Stored data
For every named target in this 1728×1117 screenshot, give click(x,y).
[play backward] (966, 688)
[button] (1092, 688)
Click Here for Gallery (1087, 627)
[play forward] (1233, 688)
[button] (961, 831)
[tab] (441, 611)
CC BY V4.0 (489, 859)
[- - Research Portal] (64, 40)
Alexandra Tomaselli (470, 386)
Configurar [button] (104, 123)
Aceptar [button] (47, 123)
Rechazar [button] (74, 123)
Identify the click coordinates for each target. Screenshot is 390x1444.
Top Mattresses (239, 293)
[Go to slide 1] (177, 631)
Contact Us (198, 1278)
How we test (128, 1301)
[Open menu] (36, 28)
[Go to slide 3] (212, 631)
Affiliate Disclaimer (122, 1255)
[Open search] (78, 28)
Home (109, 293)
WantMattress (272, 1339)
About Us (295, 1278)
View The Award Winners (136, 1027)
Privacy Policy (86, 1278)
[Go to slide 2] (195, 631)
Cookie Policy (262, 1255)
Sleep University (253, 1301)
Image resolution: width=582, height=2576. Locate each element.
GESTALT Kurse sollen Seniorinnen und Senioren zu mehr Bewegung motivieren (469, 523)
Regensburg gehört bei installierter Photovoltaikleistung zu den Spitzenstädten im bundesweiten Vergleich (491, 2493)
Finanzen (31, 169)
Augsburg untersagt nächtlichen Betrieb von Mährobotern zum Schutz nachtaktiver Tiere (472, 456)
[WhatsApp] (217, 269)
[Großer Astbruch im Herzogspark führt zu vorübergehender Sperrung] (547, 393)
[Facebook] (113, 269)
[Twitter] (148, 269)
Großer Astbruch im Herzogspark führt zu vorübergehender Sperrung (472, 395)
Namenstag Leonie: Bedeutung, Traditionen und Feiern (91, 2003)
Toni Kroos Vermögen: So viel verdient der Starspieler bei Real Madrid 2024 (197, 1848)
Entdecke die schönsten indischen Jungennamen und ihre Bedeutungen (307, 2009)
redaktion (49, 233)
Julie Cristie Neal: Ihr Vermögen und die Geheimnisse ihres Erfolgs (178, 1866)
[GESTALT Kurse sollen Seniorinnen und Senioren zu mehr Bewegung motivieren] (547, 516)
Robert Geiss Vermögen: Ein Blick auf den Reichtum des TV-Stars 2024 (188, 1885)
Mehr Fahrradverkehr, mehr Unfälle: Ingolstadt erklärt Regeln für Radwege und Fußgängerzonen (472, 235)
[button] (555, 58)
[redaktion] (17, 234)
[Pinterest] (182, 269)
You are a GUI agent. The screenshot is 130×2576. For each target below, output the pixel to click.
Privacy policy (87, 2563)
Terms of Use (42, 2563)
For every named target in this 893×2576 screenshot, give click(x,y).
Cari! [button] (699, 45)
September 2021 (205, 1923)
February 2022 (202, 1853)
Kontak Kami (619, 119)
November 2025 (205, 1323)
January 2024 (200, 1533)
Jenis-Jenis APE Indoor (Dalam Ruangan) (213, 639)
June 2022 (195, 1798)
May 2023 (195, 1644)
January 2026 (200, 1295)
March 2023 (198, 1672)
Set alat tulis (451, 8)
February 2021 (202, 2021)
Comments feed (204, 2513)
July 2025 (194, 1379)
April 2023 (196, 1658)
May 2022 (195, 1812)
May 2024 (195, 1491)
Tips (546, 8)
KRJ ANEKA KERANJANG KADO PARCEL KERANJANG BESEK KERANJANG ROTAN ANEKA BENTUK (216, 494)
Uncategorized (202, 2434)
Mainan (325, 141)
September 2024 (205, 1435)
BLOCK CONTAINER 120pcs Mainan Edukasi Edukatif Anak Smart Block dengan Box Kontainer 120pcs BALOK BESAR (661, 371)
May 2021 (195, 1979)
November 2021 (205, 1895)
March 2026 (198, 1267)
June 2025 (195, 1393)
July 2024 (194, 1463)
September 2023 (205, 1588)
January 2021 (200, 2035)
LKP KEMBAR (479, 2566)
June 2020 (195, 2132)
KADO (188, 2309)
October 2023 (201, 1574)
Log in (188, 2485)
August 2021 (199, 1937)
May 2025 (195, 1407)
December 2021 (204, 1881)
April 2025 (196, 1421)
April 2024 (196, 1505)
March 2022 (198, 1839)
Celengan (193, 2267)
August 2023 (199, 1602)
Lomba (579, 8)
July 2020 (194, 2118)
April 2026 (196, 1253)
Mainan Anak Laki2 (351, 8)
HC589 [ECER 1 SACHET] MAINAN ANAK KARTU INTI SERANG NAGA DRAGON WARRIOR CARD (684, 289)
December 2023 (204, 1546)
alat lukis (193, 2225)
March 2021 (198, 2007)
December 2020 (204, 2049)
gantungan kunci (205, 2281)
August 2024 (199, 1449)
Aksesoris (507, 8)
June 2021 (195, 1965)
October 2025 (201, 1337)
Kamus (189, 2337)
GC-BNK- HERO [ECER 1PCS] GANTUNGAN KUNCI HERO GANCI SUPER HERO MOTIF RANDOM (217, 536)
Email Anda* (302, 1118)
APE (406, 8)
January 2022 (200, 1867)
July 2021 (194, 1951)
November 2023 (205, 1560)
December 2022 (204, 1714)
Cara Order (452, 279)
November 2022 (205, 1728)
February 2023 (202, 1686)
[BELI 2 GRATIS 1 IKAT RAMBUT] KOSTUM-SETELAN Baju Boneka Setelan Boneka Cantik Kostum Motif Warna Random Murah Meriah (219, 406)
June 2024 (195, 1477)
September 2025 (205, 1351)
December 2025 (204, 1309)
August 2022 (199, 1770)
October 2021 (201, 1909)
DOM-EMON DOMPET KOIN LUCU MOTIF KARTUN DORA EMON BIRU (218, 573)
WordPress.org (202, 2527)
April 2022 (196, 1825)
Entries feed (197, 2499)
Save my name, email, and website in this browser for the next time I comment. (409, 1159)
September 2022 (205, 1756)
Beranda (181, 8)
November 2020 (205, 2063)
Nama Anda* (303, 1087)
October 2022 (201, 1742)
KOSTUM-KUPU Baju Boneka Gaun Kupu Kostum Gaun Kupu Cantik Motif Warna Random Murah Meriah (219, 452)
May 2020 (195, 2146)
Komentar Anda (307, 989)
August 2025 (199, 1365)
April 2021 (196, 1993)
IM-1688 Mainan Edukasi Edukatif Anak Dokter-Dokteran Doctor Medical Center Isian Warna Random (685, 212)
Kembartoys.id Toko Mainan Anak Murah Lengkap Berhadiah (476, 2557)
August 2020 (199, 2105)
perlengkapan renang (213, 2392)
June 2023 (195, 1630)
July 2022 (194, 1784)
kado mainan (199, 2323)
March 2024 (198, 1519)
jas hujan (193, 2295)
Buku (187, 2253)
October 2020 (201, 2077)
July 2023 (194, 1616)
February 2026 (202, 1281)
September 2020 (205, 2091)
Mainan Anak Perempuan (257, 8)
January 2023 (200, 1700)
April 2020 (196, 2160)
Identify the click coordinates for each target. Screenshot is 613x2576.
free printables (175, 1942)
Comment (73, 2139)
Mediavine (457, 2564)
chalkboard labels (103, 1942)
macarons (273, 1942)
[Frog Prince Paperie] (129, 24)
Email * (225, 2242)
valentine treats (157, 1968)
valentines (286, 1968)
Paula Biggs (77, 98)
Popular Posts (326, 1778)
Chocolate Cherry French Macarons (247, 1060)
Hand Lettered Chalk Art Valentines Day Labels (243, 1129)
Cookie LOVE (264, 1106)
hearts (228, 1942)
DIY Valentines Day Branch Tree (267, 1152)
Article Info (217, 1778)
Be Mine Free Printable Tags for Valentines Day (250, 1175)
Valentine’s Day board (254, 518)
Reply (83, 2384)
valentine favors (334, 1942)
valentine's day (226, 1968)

=== The task ===
As listed above, the lines from the line with "[Go to slide 1] (177, 631)" to the line with "May 2022 (195, 1812)" are to be echoed exactly, with both ends included and nothing added.

=== Reply ===
[Go to slide 1] (177, 631)
Contact Us (198, 1278)
How we test (128, 1301)
[Open menu] (36, 28)
[Go to slide 3] (212, 631)
Affiliate Disclaimer (122, 1255)
[Open search] (78, 28)
Home (109, 293)
WantMattress (272, 1339)
About Us (295, 1278)
View The Award Winners (136, 1027)
Privacy Policy (86, 1278)
[Go to slide 2] (195, 631)
Cookie Policy (262, 1255)
Sleep University (253, 1301)
Image resolution: width=582, height=2576. Locate each element.
GESTALT Kurse sollen Seniorinnen und Senioren zu mehr Bewegung motivieren (469, 523)
Regensburg gehört bei installierter Photovoltaikleistung zu den Spitzenstädten im bundesweiten Vergleich (491, 2493)
Finanzen (31, 169)
Augsburg untersagt nächtlichen Betrieb von Mährobotern zum Schutz nachtaktiver Tiere (472, 456)
[WhatsApp] (217, 269)
[Großer Astbruch im Herzogspark führt zu vorübergehender Sperrung] (547, 393)
[Facebook] (113, 269)
[Twitter] (148, 269)
Großer Astbruch im Herzogspark führt zu vorübergehender Sperrung (472, 395)
Namenstag Leonie: Bedeutung, Traditionen und Feiern (91, 2003)
Toni Kroos Vermögen: So viel verdient der Starspieler bei Real Madrid 2024 (197, 1848)
Entdecke die schönsten indischen Jungennamen und ihre Bedeutungen (307, 2009)
redaktion (49, 233)
Julie Cristie Neal: Ihr Vermögen und die Geheimnisse ihres Erfolgs (178, 1866)
[GESTALT Kurse sollen Seniorinnen und Senioren zu mehr Bewegung motivieren] (547, 516)
Robert Geiss Vermögen: Ein Blick auf den Reichtum des TV-Stars 2024 (188, 1885)
Mehr Fahrradverkehr, mehr Unfälle: Ingolstadt erklärt Regeln für Radwege und Fußgängerzonen (472, 235)
[button] (555, 58)
[redaktion] (17, 234)
[Pinterest] (182, 269)
You are a GUI agent. The screenshot is 130×2576. For each target below, output the pixel to click.
Privacy policy (87, 2563)
Terms of Use (42, 2563)
For every named target in this 893×2576 screenshot, give click(x,y).
Cari! [button] (699, 45)
September 2021 (205, 1923)
February 2022 (202, 1853)
Kontak Kami (619, 119)
November 2025 (205, 1323)
January 2024 (200, 1533)
Jenis-Jenis APE Indoor (Dalam Ruangan) (213, 639)
June 2022 (195, 1798)
May 2023 (195, 1644)
January 2026 (200, 1295)
March 2023 (198, 1672)
Set alat tulis (451, 8)
February 2021 (202, 2021)
Comments feed (204, 2513)
July 2025 (194, 1379)
April 2023 (196, 1658)
May 2022 (195, 1812)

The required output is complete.